The Class of 2016 is like the Class of 2015, until it’s not

The first one of the season came via Facebook event invite. Usually our postal carrier brings them; sometimes they appear in our church mailbox, or are delivered by hand. But year in and year out, they arrive.

But this year is a little different; this year I know more.

This is my first year of attending high school grad open houses knowing exactly how the parents feel from the first day of senior year through to first day of college.

Before my daughter graduated high school last year, I only had my ancient and dusty memories as an emotional gauge. High School Susan was relieved to be finished and excited for college, but was clueless about her parents’ feelings (possibly because they left for a weekend trip an hour after the graduation ceremony…but I digress).

Over the years, Grownup Susan stood with many a cup of punch and listened to parents talk about their children’s graduation. They all looked happy, proud and maybe a little weary around the eyes. Was that from 18 years of raising a child to adulthoodish, or because they had people streaming through their house for four hours? It was all theory until last year when I sat in the audience and watched my own child cross a graduation stage.

Then I knew.

The parent experience is a combo-emotion of happy, scared, sad, proud and a little weary around the eyes that has nothing to do with a grad party.

Fortified with my experience-earned knowledge, I responded to the Facebook Open House invitation. Yes, I would love to come, Chloe! I was anxious to tell her mom that I knew how she felt. And not just Chloe’s mom, but all my other friends with 2016 grads.

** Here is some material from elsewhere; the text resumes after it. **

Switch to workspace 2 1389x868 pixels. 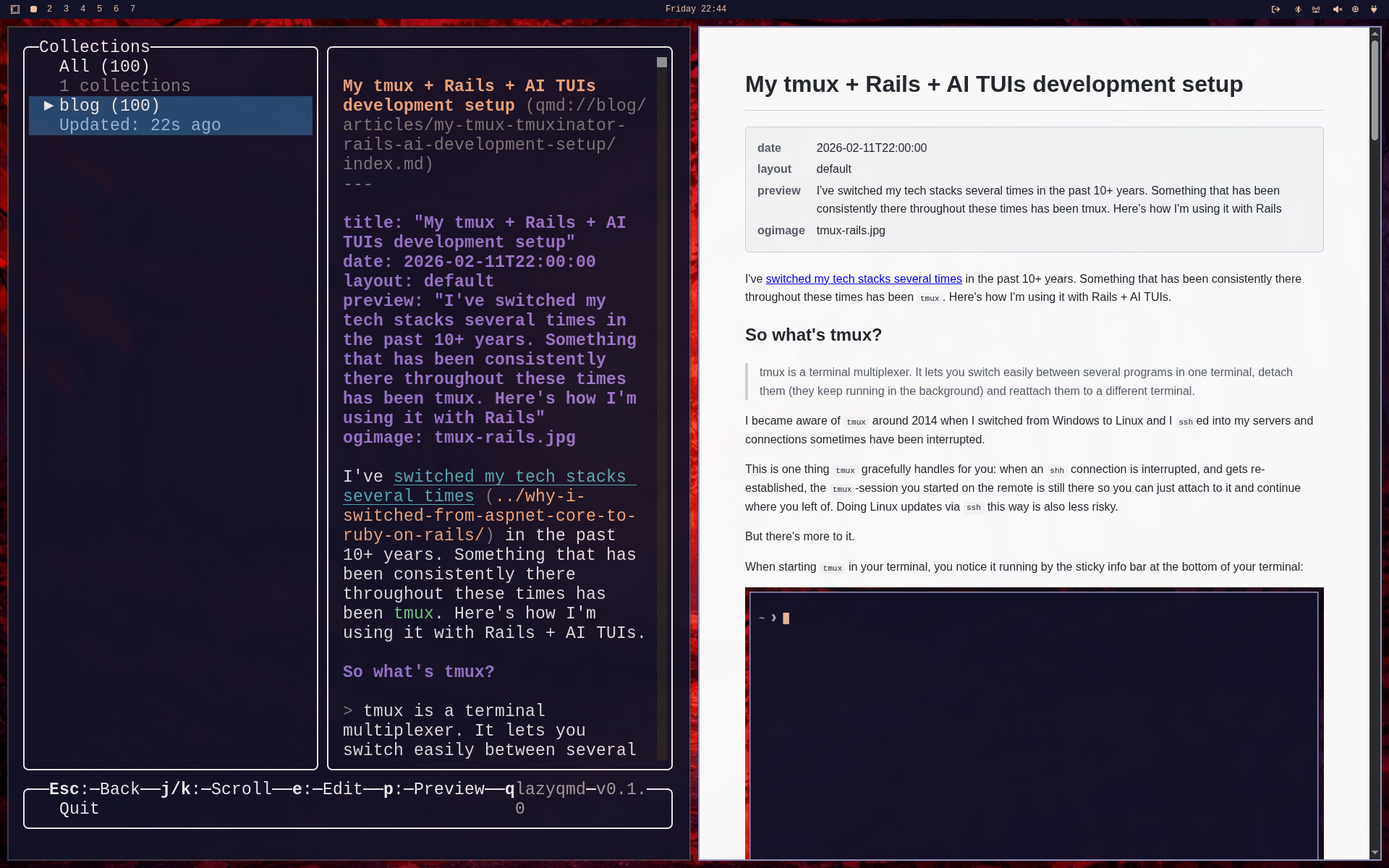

After replying to Chloe’s invite I read another friend’s post about her own grad. The basic message: The paradox feeling of a long time ago that happened just yesterday and led to her baby-turned-woman graduating.

Yup, I know how that feels. I should tell her about the next emotional challenge.

And then I saw a response that snapped me out of the story.

“Just wait until…”

How this person finished that sentence in the comments section didn’t matter, and clearly her motivation wasn’t malicious, but my heart sank a bit…mostly because it was what I was thinking.

“Just wait until” is always followed by something further down a timeline. When a baby is born and Mom is weary: “Just wait until you have a toddler. Exhausting!”

When kindergarten begins and the parent is amazed that their child is old enough to be in school: “Just wait until they get hours of homework — school is fun until it’s not!”

According to “Just Wait Until,” middle-school drama isn’t as challenging as high-school drama.

Freshman year isn’t nearly as hard an adjustment as senior year; senior year isn’t nearly as emotionally shocking as college graduation.

And college graduation isn’t anything compared to marriage and grandbabies.

The thing is, this might all be true but I realized that it was the worst thing to say.

Not because I didn’t mean well.

Not because I didn’t care about my friend.

Not because I wasn’t proud of the grad’s accomplishments.

But because it’s not about me and where I am.

Ouch.

It’s about celebrating my friend and her child where they are at their special moment in time.

A moment that might seem just another senior, just another year … but it isn’t. It’s unique. Just like the graduate; just like our friends.

I don’t know how you feel, Chloe’s Mom, but I can’t wait to hear.